I am happiest talking.  Talk is a technology to deliver understanding of what you think right now.  Writing is a technology for preserving what it was you used to think.  I prefer to talk about what I’m thinking now rather than what it was I used to think.  The academic boys don’t get this.  Plato got it.  He has Socrates say that writing is a dangerous technology that allows you to deliver someone else’s thinking as if it’s your own.

Michael Hinton (2009, age 57).  How Marshall McLuhan talked it out

To find out more about Marshall McLuhan and his methods of thinking and preference for talking over writing, a conversation I told you a bit about yesterday, I spoke with Professor Abraham Rotstein, professor emeritus in economics, at the University of Toronto, who was a member of McLuhan’s circle in the 1960s.  Here is what he told me about McLuhan’s methods for talking it out.

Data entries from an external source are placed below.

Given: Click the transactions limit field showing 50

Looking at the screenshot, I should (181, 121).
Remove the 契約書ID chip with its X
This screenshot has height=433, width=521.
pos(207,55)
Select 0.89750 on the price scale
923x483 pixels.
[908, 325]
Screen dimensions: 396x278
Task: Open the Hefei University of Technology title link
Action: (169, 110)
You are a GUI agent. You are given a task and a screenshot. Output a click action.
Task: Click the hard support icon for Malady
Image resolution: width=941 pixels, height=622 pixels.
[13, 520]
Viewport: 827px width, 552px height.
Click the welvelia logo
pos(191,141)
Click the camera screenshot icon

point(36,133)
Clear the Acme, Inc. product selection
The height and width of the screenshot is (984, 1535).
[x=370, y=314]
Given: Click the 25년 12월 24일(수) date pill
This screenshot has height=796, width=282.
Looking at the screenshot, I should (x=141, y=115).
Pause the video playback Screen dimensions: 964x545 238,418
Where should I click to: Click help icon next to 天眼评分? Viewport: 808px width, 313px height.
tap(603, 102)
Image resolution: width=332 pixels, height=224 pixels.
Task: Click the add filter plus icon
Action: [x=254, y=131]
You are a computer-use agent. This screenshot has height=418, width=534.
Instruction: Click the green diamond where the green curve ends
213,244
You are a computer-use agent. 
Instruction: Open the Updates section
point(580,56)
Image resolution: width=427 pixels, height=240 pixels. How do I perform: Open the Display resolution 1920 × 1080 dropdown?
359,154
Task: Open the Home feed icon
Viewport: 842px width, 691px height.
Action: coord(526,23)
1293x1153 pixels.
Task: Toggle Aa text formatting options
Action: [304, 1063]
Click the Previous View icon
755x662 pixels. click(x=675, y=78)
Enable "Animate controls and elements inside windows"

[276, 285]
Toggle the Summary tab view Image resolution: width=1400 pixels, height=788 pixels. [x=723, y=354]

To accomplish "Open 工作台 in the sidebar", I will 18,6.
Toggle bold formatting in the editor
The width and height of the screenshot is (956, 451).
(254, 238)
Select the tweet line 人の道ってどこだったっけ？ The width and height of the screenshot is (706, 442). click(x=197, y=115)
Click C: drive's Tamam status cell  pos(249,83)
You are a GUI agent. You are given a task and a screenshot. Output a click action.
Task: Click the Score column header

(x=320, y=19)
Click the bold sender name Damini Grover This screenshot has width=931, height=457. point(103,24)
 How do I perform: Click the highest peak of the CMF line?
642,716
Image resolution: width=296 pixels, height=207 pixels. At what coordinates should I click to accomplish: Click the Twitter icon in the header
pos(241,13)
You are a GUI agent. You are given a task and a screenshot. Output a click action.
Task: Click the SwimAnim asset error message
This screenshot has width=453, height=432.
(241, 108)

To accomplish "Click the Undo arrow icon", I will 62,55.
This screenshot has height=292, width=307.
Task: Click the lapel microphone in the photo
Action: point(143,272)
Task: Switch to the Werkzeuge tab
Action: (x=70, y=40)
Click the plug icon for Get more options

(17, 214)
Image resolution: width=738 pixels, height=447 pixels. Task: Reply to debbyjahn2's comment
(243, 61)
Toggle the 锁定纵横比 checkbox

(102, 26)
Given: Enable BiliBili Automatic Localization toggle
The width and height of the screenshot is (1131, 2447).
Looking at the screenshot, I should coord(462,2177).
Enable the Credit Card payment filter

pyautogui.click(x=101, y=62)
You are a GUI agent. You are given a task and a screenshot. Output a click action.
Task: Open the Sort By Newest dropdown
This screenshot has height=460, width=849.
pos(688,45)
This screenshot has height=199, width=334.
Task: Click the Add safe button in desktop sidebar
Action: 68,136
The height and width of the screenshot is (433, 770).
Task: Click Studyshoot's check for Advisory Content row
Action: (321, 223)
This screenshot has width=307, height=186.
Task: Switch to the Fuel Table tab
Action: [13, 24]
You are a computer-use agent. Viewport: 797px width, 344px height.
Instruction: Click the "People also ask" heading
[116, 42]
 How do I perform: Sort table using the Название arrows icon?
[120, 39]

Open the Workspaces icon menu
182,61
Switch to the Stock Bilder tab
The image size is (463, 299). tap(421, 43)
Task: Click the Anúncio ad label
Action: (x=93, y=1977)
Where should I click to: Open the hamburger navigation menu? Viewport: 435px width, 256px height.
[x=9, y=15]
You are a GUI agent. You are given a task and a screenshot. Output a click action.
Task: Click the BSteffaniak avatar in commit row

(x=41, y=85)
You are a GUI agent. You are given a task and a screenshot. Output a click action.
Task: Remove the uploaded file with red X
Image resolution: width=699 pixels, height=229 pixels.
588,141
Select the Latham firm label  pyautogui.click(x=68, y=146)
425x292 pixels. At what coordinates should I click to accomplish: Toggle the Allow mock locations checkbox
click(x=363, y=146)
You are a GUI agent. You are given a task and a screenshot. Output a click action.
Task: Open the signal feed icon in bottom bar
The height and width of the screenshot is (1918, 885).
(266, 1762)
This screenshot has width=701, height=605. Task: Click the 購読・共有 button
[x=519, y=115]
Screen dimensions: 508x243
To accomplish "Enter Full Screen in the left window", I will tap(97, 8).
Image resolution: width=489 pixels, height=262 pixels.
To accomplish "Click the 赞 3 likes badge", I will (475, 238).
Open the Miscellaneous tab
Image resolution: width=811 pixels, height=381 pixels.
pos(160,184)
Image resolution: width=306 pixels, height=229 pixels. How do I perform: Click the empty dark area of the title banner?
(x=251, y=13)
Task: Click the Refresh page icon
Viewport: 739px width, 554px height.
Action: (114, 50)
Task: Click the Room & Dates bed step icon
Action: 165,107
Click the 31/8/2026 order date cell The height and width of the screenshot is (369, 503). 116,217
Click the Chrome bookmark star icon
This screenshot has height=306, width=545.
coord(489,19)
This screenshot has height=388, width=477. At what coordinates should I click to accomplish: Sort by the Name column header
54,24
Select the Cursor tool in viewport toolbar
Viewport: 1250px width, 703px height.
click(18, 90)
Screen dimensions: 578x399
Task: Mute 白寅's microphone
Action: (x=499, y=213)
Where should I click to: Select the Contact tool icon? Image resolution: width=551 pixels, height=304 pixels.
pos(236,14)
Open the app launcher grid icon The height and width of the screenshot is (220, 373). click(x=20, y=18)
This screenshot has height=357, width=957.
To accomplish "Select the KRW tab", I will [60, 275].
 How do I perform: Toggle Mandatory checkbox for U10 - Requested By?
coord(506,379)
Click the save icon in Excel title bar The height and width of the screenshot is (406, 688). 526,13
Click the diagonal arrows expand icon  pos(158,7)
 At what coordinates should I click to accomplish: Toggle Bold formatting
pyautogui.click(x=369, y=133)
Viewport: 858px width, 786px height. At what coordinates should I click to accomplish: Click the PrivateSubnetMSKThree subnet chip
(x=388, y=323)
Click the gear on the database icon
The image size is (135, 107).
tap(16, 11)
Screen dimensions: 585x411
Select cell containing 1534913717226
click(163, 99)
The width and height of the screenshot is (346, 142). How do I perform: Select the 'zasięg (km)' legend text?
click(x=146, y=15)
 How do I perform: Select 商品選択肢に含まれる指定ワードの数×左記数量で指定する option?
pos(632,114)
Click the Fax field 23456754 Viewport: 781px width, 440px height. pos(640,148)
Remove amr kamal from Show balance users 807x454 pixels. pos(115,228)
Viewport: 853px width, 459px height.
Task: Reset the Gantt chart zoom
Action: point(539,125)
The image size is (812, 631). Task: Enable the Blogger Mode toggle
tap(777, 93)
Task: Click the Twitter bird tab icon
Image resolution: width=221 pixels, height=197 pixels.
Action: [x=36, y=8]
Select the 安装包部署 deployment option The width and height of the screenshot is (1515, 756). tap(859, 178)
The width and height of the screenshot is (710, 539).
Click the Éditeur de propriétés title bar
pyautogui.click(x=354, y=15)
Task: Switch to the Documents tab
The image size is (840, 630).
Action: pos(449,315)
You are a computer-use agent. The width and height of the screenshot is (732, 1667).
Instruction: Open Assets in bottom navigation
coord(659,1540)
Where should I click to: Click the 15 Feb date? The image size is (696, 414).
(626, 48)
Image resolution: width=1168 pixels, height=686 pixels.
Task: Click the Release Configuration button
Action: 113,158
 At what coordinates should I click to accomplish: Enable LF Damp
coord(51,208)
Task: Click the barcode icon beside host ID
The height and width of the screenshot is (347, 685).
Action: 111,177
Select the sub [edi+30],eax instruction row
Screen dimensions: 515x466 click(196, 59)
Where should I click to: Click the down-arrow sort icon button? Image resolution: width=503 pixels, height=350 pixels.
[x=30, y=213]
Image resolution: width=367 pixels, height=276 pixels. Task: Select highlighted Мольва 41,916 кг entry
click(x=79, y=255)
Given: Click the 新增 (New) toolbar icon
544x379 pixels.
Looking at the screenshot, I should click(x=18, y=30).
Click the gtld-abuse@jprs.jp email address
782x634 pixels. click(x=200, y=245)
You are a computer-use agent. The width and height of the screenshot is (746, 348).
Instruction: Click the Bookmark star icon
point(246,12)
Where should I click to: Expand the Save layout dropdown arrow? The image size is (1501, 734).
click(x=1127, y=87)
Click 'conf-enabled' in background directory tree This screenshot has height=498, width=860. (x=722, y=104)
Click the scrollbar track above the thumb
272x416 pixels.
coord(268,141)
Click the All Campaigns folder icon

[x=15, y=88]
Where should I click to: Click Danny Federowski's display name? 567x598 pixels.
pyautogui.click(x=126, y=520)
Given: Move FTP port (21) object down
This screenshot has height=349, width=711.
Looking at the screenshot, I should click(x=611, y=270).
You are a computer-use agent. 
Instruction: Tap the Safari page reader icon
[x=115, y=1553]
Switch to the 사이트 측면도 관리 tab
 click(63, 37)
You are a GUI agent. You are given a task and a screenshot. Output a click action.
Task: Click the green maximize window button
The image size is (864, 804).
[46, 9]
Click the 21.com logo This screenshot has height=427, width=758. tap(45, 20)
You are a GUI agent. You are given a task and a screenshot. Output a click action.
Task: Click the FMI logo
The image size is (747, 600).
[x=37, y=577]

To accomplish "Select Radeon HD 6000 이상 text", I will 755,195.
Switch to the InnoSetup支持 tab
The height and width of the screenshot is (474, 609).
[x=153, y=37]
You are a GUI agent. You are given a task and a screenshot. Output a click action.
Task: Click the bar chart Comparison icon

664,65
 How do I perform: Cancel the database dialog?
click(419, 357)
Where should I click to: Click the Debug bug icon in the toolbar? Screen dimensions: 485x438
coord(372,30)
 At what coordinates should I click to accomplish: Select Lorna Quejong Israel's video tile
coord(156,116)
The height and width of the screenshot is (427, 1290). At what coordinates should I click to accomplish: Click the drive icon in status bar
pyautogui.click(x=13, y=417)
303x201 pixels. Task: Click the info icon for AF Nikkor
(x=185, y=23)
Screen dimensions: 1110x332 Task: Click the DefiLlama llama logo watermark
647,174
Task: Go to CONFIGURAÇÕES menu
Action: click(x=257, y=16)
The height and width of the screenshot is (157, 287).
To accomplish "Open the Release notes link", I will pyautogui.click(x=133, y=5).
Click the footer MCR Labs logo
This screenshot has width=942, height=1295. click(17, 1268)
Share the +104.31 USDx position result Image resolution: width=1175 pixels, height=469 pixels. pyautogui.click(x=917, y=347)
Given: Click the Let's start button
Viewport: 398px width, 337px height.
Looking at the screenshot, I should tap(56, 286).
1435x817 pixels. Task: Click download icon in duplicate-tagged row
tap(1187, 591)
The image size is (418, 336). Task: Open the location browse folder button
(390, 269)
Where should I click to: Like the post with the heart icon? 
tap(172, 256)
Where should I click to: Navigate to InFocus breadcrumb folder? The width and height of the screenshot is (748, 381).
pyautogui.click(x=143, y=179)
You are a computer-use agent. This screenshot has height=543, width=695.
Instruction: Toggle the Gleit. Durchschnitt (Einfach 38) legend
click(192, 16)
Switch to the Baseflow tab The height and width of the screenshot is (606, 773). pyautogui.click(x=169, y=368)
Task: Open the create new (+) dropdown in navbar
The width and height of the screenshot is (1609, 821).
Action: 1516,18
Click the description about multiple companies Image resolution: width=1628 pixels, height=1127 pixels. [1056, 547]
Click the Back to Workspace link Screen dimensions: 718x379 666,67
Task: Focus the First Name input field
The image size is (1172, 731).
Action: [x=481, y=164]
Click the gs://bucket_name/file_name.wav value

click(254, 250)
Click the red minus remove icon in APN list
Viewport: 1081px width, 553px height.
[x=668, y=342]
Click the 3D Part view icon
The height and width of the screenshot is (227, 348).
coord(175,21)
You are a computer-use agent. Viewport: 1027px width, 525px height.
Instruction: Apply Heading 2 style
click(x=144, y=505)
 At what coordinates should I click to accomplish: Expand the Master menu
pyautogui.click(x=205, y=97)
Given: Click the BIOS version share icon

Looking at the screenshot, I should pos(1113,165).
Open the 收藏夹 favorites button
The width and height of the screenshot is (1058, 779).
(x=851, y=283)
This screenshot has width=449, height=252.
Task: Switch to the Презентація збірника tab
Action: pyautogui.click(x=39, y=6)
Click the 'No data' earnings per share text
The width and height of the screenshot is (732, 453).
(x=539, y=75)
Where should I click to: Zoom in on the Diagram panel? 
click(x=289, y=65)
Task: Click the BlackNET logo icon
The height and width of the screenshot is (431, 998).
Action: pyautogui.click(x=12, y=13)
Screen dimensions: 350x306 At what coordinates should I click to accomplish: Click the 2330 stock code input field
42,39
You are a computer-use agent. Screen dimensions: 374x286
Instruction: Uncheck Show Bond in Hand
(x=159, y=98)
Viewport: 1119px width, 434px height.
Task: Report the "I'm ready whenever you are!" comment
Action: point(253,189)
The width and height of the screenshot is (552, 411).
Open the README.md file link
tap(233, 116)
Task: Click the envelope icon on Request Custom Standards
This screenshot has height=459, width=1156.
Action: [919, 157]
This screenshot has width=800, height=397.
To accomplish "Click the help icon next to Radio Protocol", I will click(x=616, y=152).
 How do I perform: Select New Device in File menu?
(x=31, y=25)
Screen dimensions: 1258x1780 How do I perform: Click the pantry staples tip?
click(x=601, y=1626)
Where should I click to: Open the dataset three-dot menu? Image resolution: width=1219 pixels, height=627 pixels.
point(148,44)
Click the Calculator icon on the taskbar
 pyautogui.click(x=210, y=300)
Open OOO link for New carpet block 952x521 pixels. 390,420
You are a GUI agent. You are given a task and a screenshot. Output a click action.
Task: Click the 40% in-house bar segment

Rotstein:  McLuhan worked as an oral man in research.  He spoke through his books dozens of times.  His monologues [it is said that McLuhan was a very polite listener, he never started to speak until he saw your lips had stopped moving) were his way of writing books.  He had a hierarchy or stable of people called to whom he would rattle on.  Basically there were four groups of people [he would phone to talk to in the evenings]: (1) 9pm-10pm graduate students; (2) 10 pm-11pm faculty; (3) after 11pm special people; and (4) up to 1 am [Tom] Easterbrook and other close buddies.

When McLuhan called he would rattle on at great speed. McLuhan presented orally work that later became written.  He put down on paper what he had already thought out through extensive oral repetition.

Compare McLuhan’s style in his letters or interviews with his style in his books. Can you see the difference?  How do you think the people in McLuhan’s stable handled being phoned and rattled on to?  Is this the price they were willing to pay to be close to genius?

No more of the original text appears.